Português lamenta ‘pouco intercâmbio’ com Brasil

Em um poema reproduzido à exaustão em provas escolares, Oswald de Andrade provoca: “Quando o português chegou / Debaixo duma bruta chuva / Vestiu o índio / Que pena! Fosse uma manhã de sol / O índio tinha despido / O português”. O estranhamento proveniente da ambiguidade do título, Erro de Português, coloca em xeque a confiança que temos na linguagem. Uma sensação parecida de desorientação emana da prosa de Gonçalo M. Tavares em seu novo livro, O Torcicologologista, Excelência, publicado no Brasil pela editora Dublinense.

O escritor angolano radicado em Portugal veio ao País para a palestra Literatura, Imaginação e Realidade, que ocorreu ontem, como parte do Experimenta Portugal 2017, evento promovido pelo Consulado-Geral de Portugal em São Paulo. Entre este sábado, 24, e 16 de outubro, a Pinacoteca recebe uma mostra com parte do acervo do Museu Nacional Soares dos Reis; e no dia 28 de junho, o Theatro Municipal oferece seu palco para o recital e aula de José Eduardo Martins.
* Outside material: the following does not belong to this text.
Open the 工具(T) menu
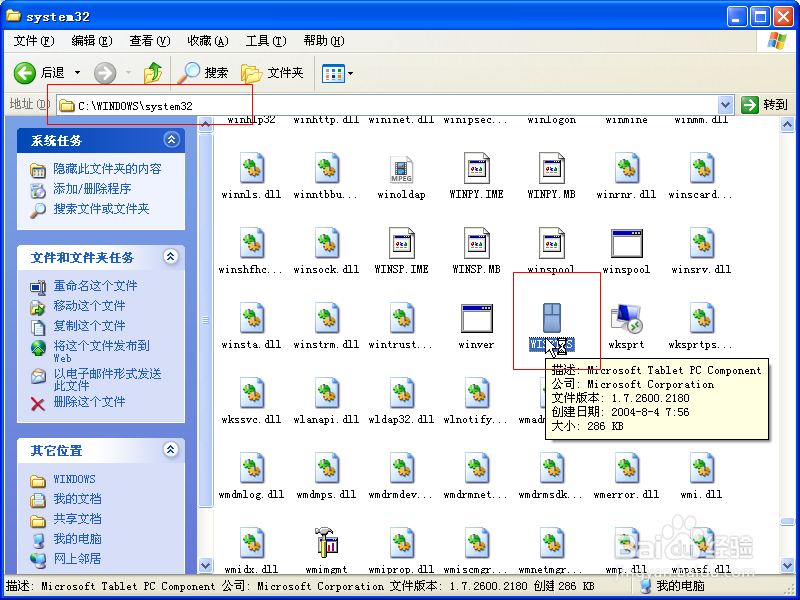 (265, 41)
O novo livro de Tavares é composto por microcontos independentes que formam uma espécie de unidade e estabelecem diálogos entre si. Ao partir de temas cotidianos para chegar a uma conclusão supostamente absurda, o autor subverte a lógica da linguagem. “O escritor é crente na linguagem, mas absolutamente desconfiado dela, pois não é uma coisa natural do mundo. Um cão não produz a palavra cão, não nascem frutos da palavra árvore”, afirma em entrevista ao Estado.

O escritor argentino Julio Cortázar (1914-1984) comparava o romance ao cinema e os contos à fotografia, mas Tavares prefere outro caminho: “O cinema é composto de uma sequência de fotografias. Quando vemos um filme de Tarkovski, cada fotograma tem a qualidade de uma foto. Se pararmos e analisarmos uma frase, ela deve ter força suficiente para viver sozinha. Claro que a narrativa vai colocar as frases em sequência, mas a fotografia é a frase e a narrativa visual ou escrita, pode ser o cinema”.

Tavares acredita que a literatura brasileira não é muito difundida em Portugal, e vice-versa. “Tenho pena que não haja maior intercâmbio, não haja editoras comuns, uma língua transnacional, como existe em língua espanhola, por exemplo”, lamenta ele, que negou essa tendência para ser publicado em outros países, mas tem uma trajetória literária peculiar.

Embora tenha começado a escrever muito jovem, Tavares passou mais de uma década sem tornar seus escritos públicos antes de debutar em O Livro da Dança (2001). “Acho que sem esse percurso inicial, nada seria possível”, conta o autor. “Foi decisivo, faz parte de uma construção. Foi um trabalho essencial de ler muitos clássicos, ler de uma forma quase animal”, completa.
As informações são do jornal O Estado de S. Paulo.